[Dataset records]

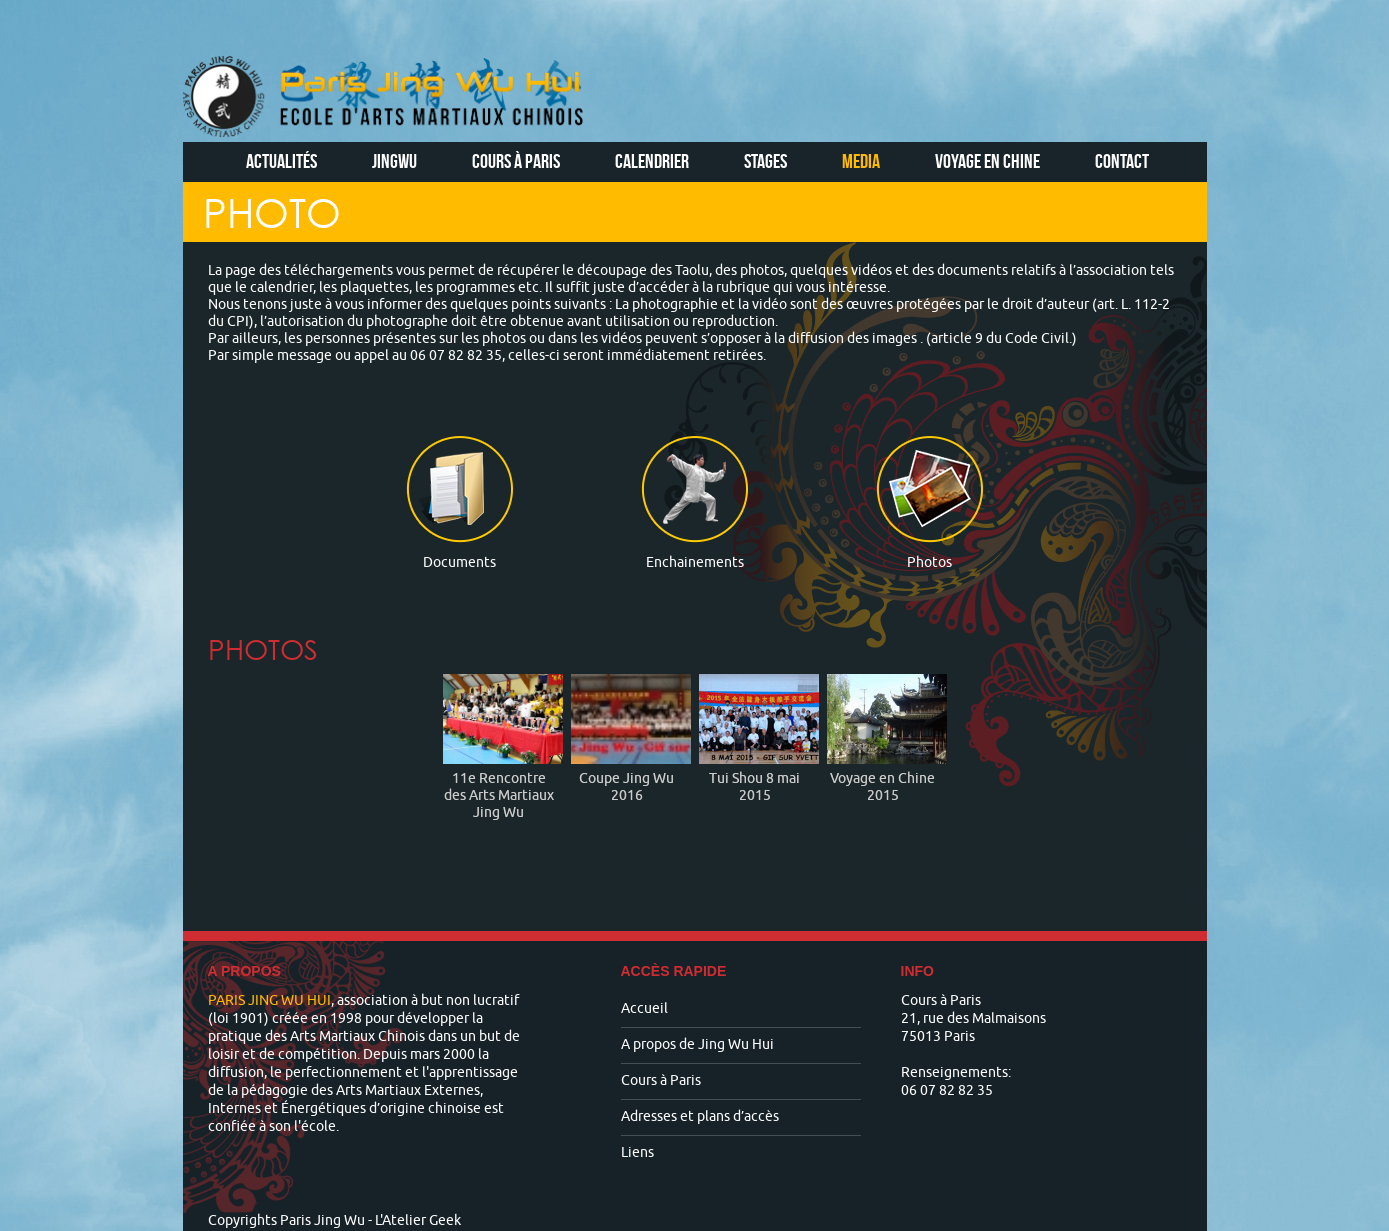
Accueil (644, 1008)
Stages (765, 161)
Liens (637, 1152)
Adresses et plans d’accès (700, 1116)
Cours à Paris (516, 161)
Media (861, 161)
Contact (1122, 161)
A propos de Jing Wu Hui (697, 1044)
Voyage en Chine (987, 161)
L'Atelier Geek (418, 1220)
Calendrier (652, 161)
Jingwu (394, 161)
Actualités (281, 161)
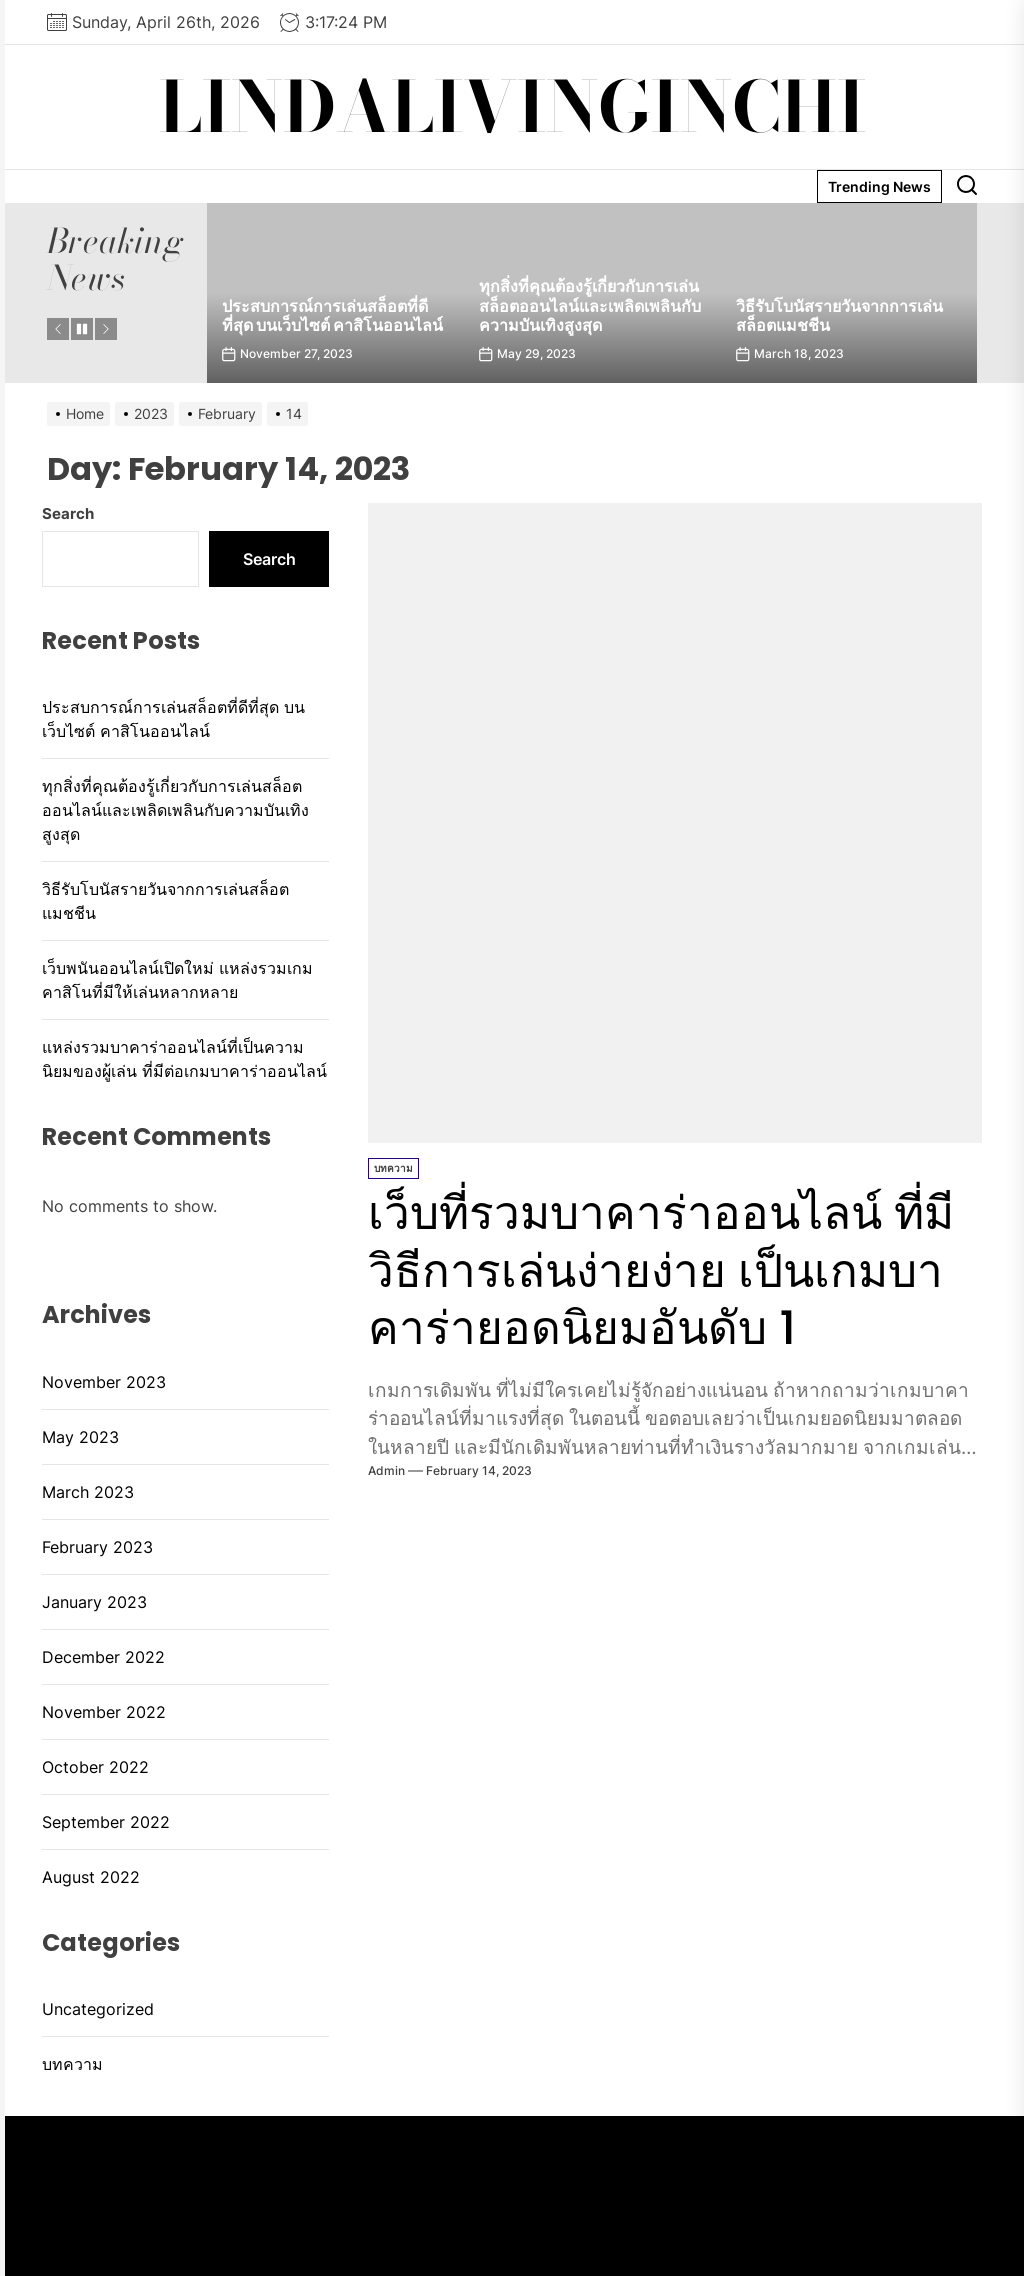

• Written request: Rewrite the lines of the entries above with "Calendrier" swapped for "Agenda" and everything else left unchanged, omitting the pictures.

• The result:
Accueil (644, 1008)
Stages (765, 161)
Liens (637, 1152)
Adresses et plans d’accès (700, 1116)
Cours à Paris (516, 161)
Media (861, 161)
Contact (1122, 161)
A propos de Jing Wu Hui (697, 1044)
Voyage en Chine (987, 161)
L'Atelier Geek (418, 1220)
Agenda (652, 161)
Jingwu (394, 161)
Actualités (281, 161)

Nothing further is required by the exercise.